Ce que ça peut donner sur un vélo vu en entier :velo-moteur-pedalier-1.jpg

Explore e 1 gts 1

Dès le premier essai d'un vélo à moteur central et assitance proportionnelle, je l'ai trouvé bluffant. On a l'impression de tenir une forme olympique, ou, si l'on est atteint d'une insuffisance, qu'elle a (presque) disparu. Les partisans du musculaire ne doivent pas apprécier. Tout le plaisir du vélo sans la souffrance, en appuyant quand même sur les pédales, c'est contraire à la conception plutôt judéo-chrétienne quelque peu masochiste : "tu gagneras tes kilomètres à la sueur de ton front et la douleur de tes cuisses". Il faut jouer du dérailleur, comme sur tout vélo, et mouliner gentiment. Tout est doux, l'assistance proportionnelle, le freinage à disque ou à patins hydraulique, les commandes... Le centre de gravité est bien situé. Associée à des sacoches équilibrées avant/arrière et droite/gauche, la conduite d'un tel vélo en voyage se rapproche de celle d'un vélo "sec" (sans moteur) chargé, c'est à dire en roulant sans brutalité. L'assistance ne fait pas tout. Rester sur la selle plusieurs heures par jour plusieurs jours de suite en pédalant avec douceur et souplesse suppose un entraînement progressif.

Certains modèles ont la batterie derrière le triangle principal, ce qui dégage le cadre pour y mettre des porte-bidons, mais allonge l'empattement arrière.
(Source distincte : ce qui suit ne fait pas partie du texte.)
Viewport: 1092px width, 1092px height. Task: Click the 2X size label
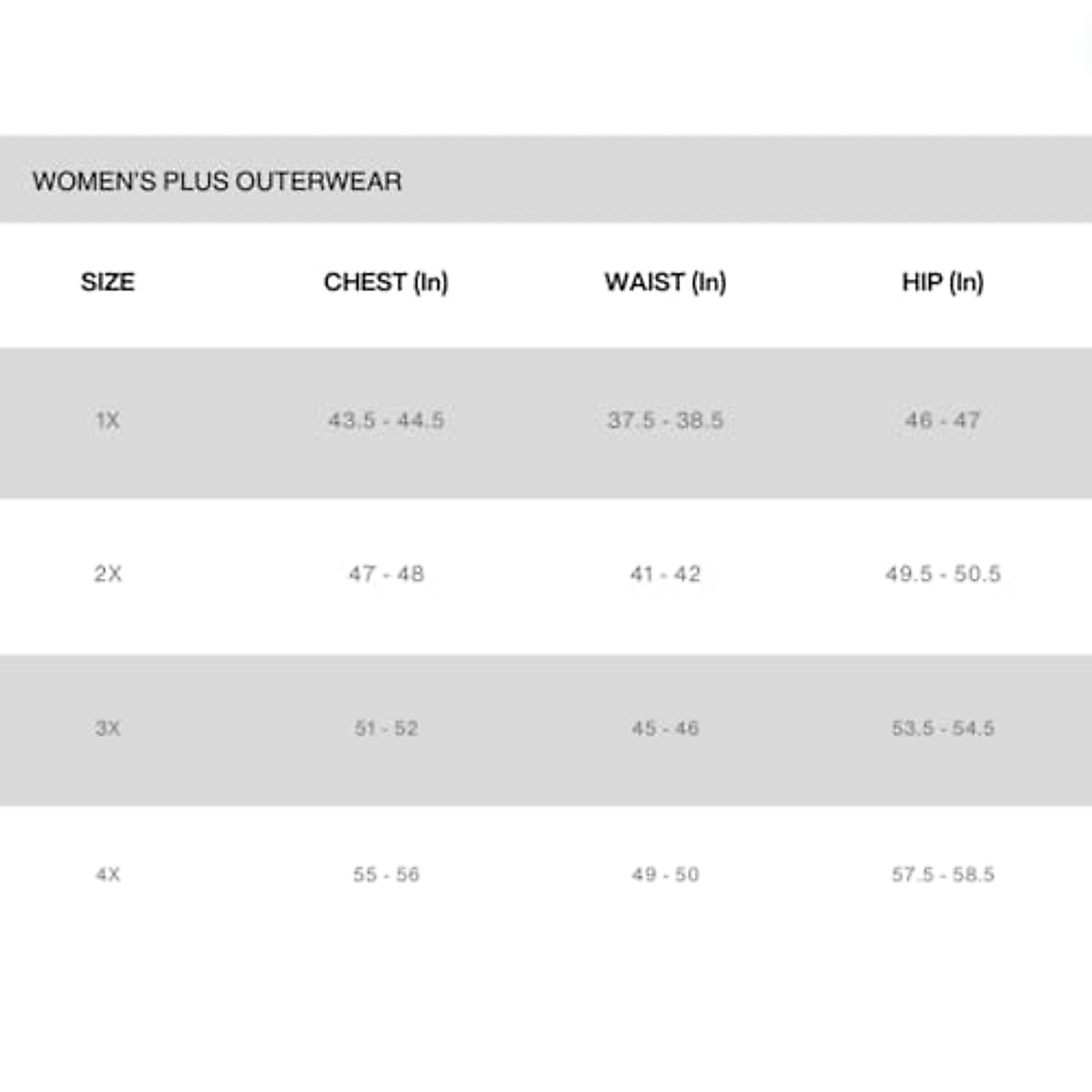tap(107, 574)
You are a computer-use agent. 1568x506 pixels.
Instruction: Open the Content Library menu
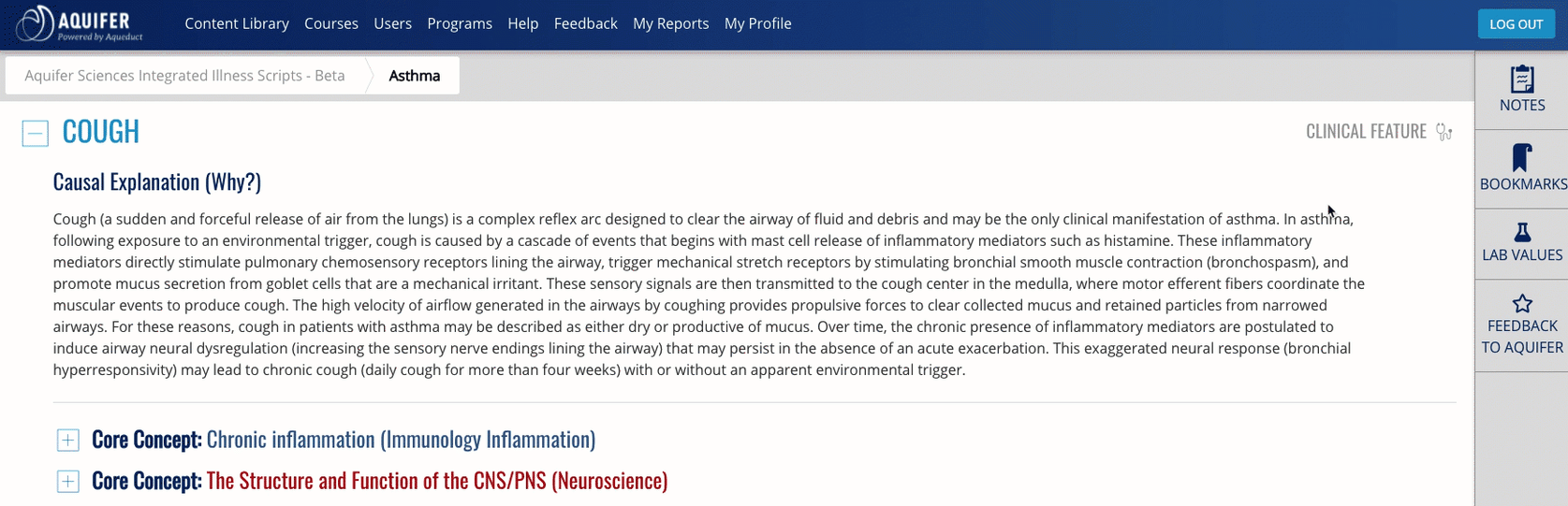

D'autres ont la batterie dans le triangle, donc sans emplacement de porte-bidon, ce qui est embêtant.

La force du moteur passe par la chaîne (un pignon entraînant la chaîne ou la force du moteur s'applique sur l'axe du pédalier), d'où une usure plus rapide de cette chaîne. De plus en plus souvent, le changement de vitesse est dans le moyeu arrière. Cela autorise une chaîne plus large et travaillant toujours dans l'axe donc usant moins rapidement. Une contrepartie de la boite de vitesses dans le moyeu est la complication du démontage de cette roue arrière, complication qui peut devenir très gênante si on est maladroit, surtout loin d'un mécanicien compétent et disponible. Une autre est la limitation du nombre de vitesses, et des étagements de vitesses parfois curieux. Ainsi, le boîtier Nexus 8 de Shimano présente un "trou", un écart entre deux développements, de 22% au milieu de la roue libre. Pour un moulineur habitué à des écarts de 5 à 6 % entre deux vitesses autour du braquet de base, c'est a minima gênant, au pire rédhibitoire. La boite de vitesses convient davantage à un usage urbain, le bon vieux et efficace dérailleur conviendra davantage aux sportifs, et à ceux qui apprécient de démonter et remonter facilement la roue arrière.

Un des avantages du moteur central est une certaine constance de l'assistance, une puissance d'appoint suffisante à petite allure puisque cette force apportée par le moteur est indépendante de la vitesse à laquelle tourne la roue, à condition quand même d'avoir un pédalage régulier et en accord avec le système d'assistance. Une telle caractéristique est favorable à un usage en vélo chargé sans consommer trop d'énergie. Ce couple maximal est variable selon les moteurs, et leurs réglages. Les batteries en 36 volts offrent des réserves maximales d'énergie variables selon les marques (et, évidemment, elles ne sont pas standardisées...) de 8 Ah (moins de 300 Wh, insuffisant pour voyager) à 17 Ah (plus de 600 Wh). 500 Wh semblent a priori correct.